**REQUIRED ACTION 1**:
List every step that the PPC method performs once it has a list of peaks for each spectrum, as described in the text on the Peak Probability Contrasts method.
**REQUIRED ACTION 2**:
Proceed with the text on how the Peak Probability Contrasts method works, starting after its fifth numbered step.

**EXCERPT PROVIDED**:
How the "Peak Probability Contrasts" (PPC) method works

PPC is a method for classifying spectra into two or more groups (such as normal and diseased), from labelled training data.


The input data can be either raw spectra, one spectra per individual, or a list of extracted peaks, one list per individual. If raw data spectra are provided, PPC applies its built-in peak finder. This peak-finder is crude, simply looking for local maxima in a window, with an intensity a pre-specified amount over background. Better results can often be obtained by applying a more sophisticated peak finding procedure, and then using the extracted peaks as input into PPC.

With a list of peaks for each spectra, PPC does the following

1. apply hierarchical clustering along the m/z axis, to get a common set of peaks for all spectra
2. go back to the individual spectra, and record whether each common peak is present, and the intensity of that peak.
3. for each common peak, find a intensity cutpoint that best discriminates normal spectra from diseased spectra.
4. for each common peak, compute the proportion of spectra with peaks above the optimal cutpoint
5. apply a nearest shrunken centroid classifier to these proportions.

**DATASET EXCERPTS**:
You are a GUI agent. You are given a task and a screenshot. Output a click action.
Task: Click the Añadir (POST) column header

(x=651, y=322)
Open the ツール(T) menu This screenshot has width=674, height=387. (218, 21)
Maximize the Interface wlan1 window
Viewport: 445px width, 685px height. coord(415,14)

...

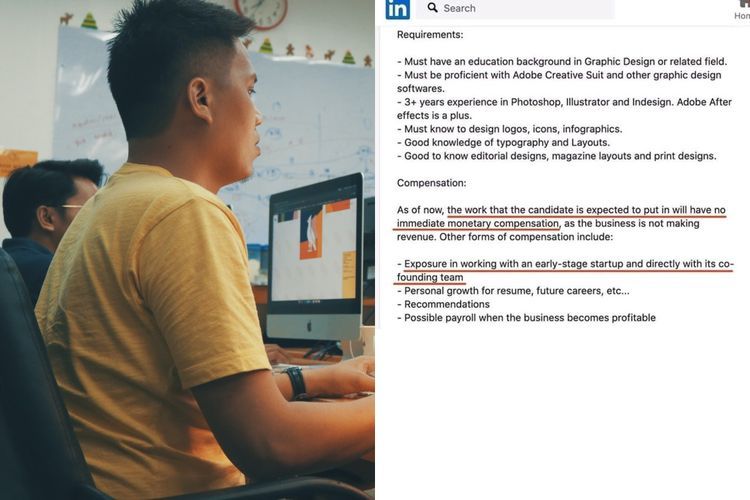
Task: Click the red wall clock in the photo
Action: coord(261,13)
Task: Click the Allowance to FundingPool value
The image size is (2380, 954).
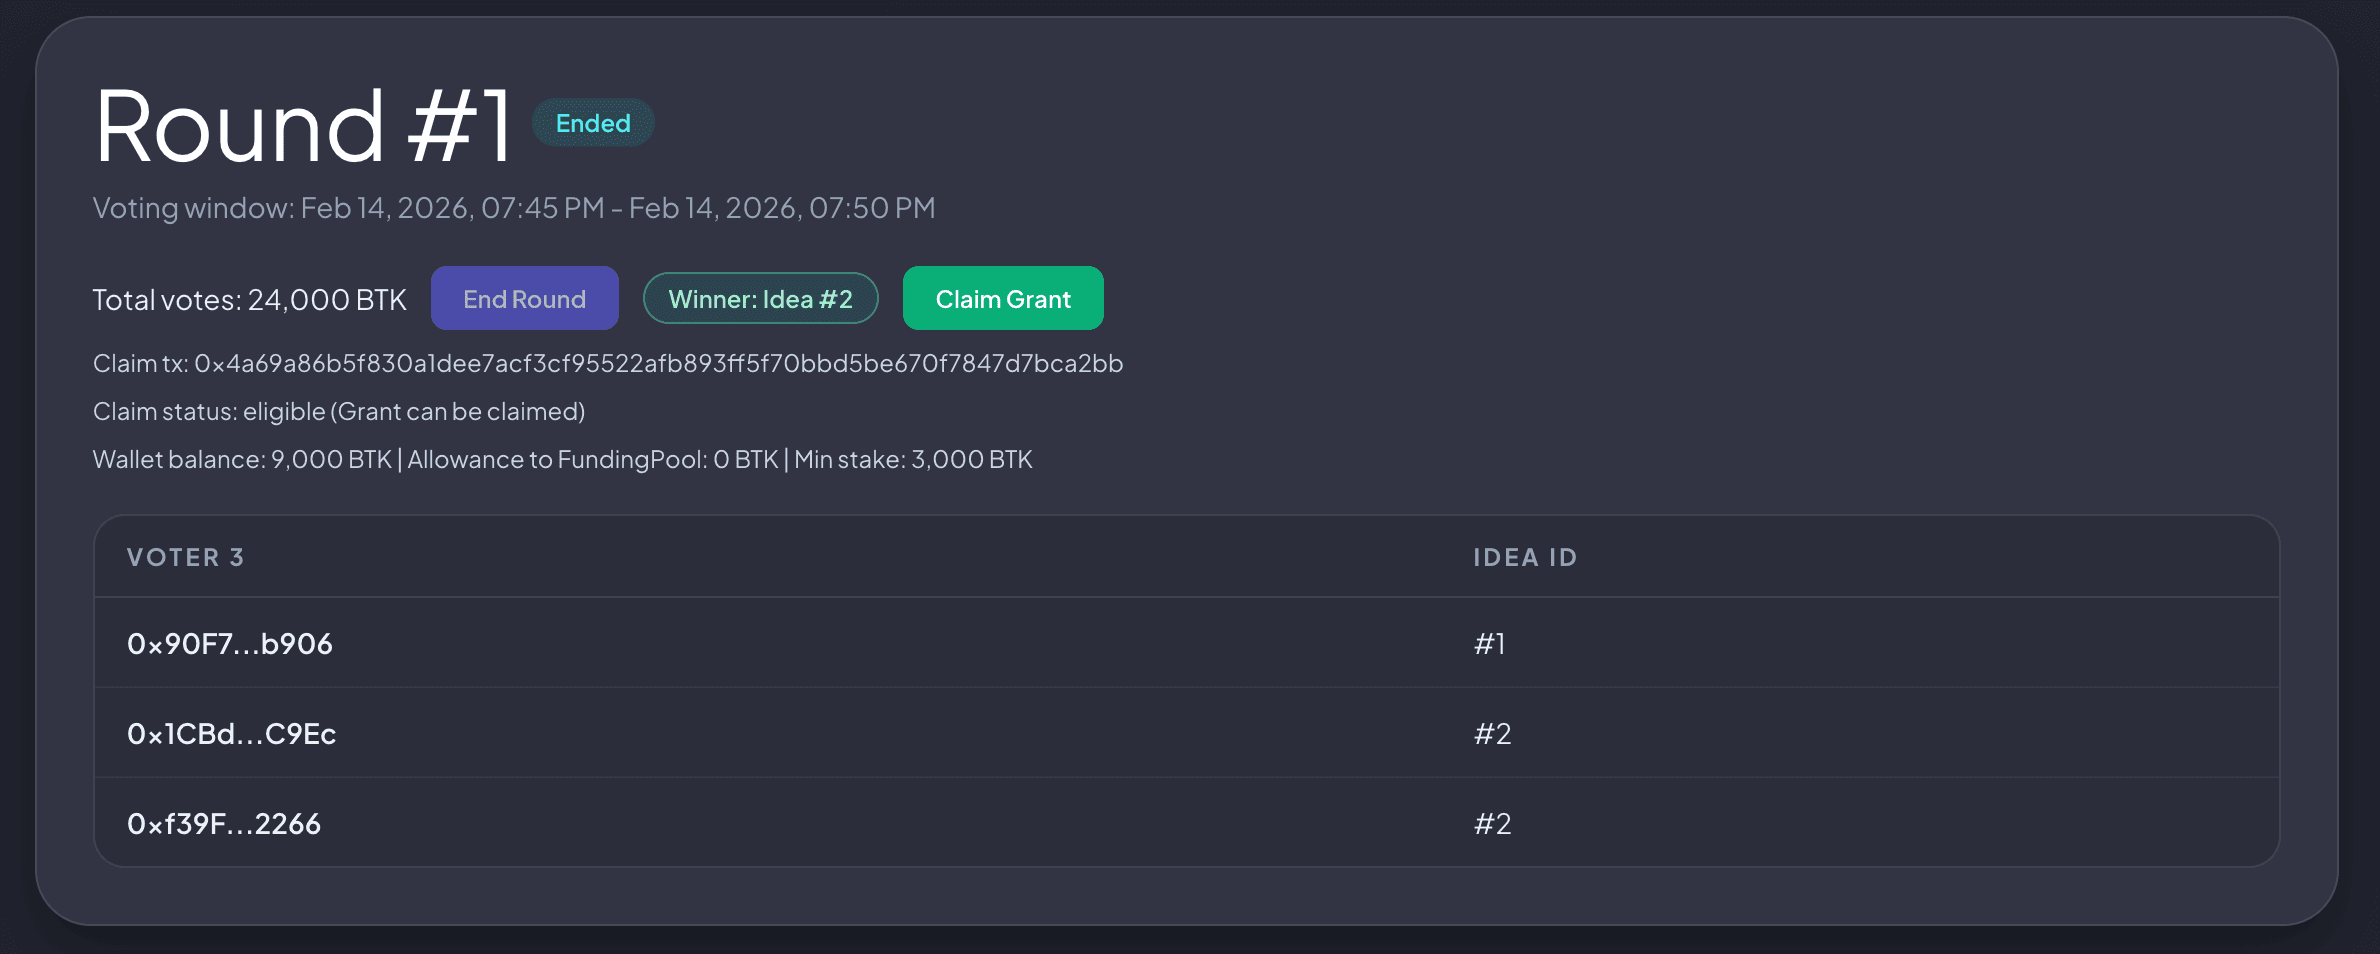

* * *

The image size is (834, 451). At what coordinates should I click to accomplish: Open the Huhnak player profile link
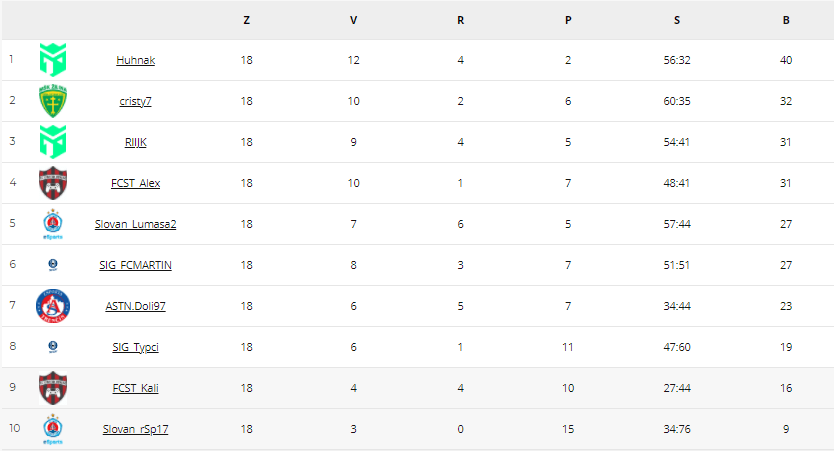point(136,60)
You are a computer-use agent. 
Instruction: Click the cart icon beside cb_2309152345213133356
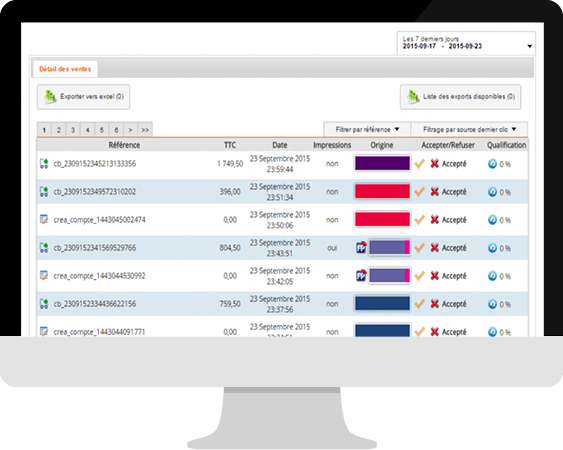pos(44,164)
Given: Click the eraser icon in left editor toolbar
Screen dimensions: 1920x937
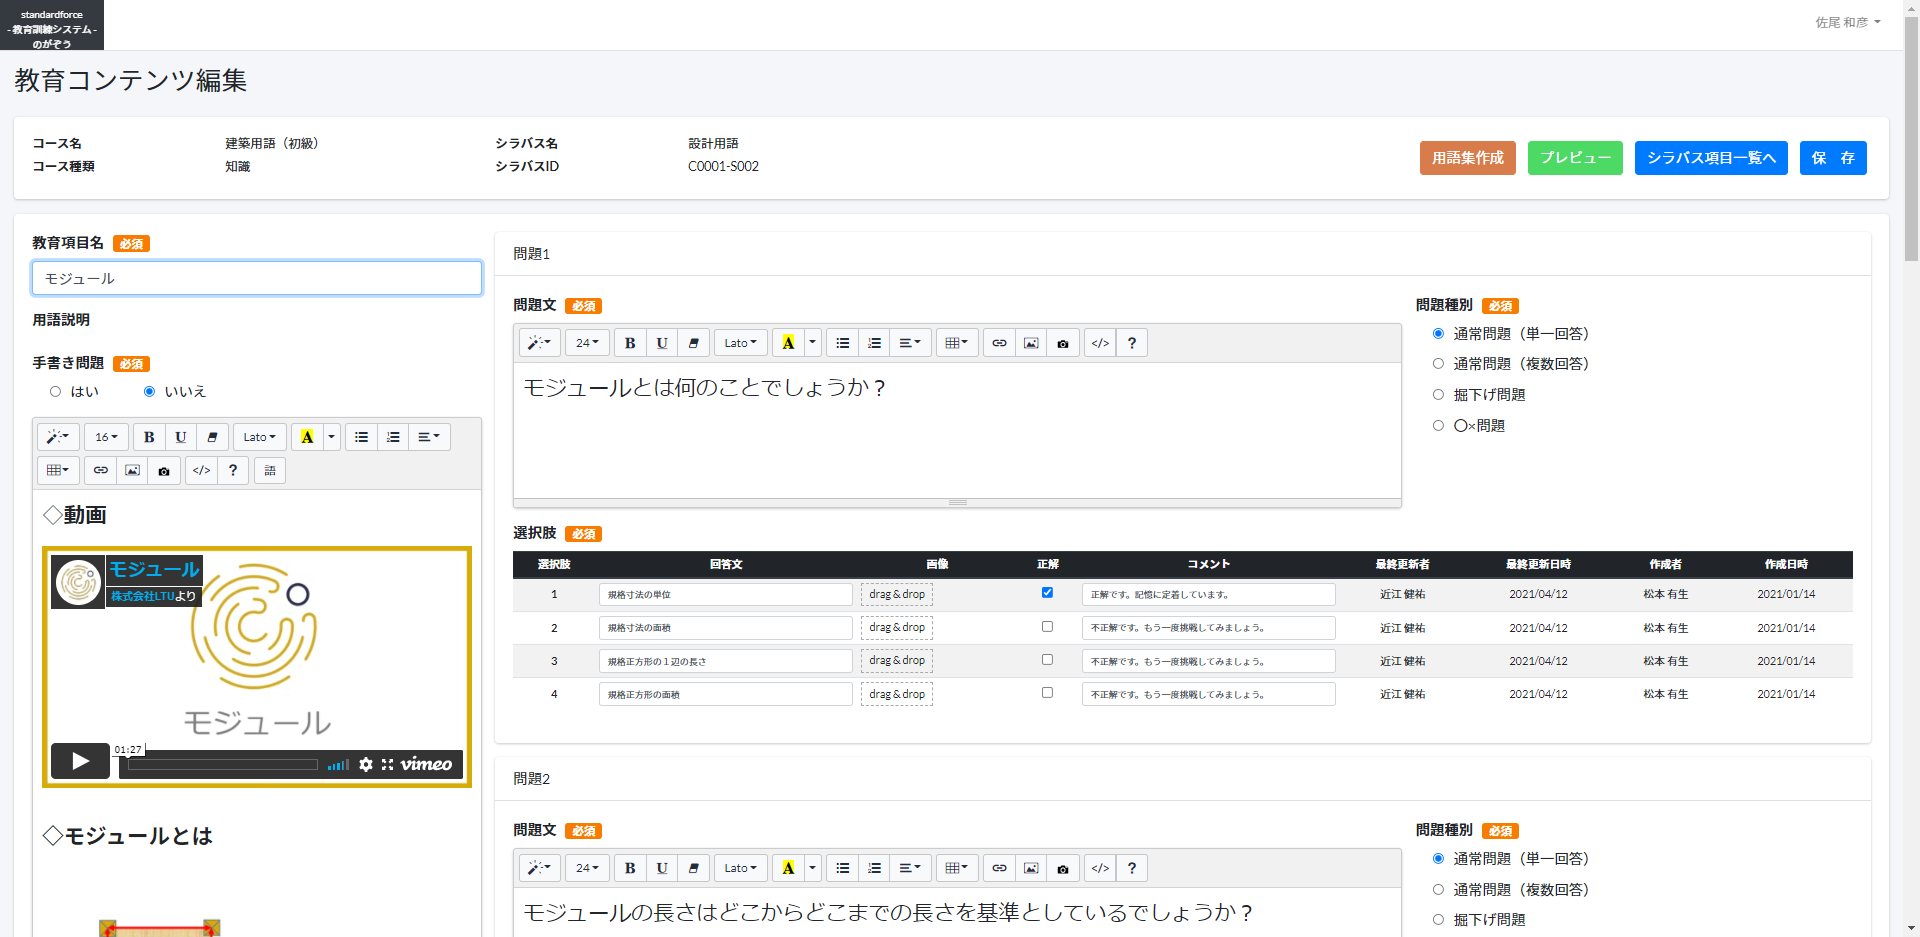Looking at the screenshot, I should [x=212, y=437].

**RESPONSE 1**:
1. Apply hierarchical clustering along the m/z axis to get a common set of peaks for all spectra.
2. Go back to the individual spectra and record whether each common peak is present, and the intensity of that peak.
3. For each common peak, find an intensity cutpoint that best discriminates normal spectra from diseased spectra.
4. For each common peak, compute the proportion of spectra with peaks above the optimal cutpoint.
5. Apply a nearest shrunken centroid classifier to these proportions.

**RESPONSE 2**:
In this last step, the proportions are shrunk towards each other by as user-specified amount (estimated by cross-validation). If they are shrunk so as to be equal to one another, that common peak is eliminated from the classifier. Hence PPC has built-in feature selection. Peaks whose proportions are the most different between the two groups, are the best ones for discriminating between the groups.

PPC classifies new spectra as follows. A feature vector of zeroes and ones is created, with an entry for each common peak: 1 if the new spectra has a common peak with intensity above the optimal cutpoint for that common peak, and 0 otherwise. Then the feature vector is compared to the vectors of proportions for the normal and diseased groups (computed in step 4), and assigned to the group whose vector it is closest to, in simple Euclidean distance.

In addition, PPC can handle batches, eg samples run on different chip surfaces. It concatenates the spectra from different batches into one long spectra, and compares spectra from different people on the same batch.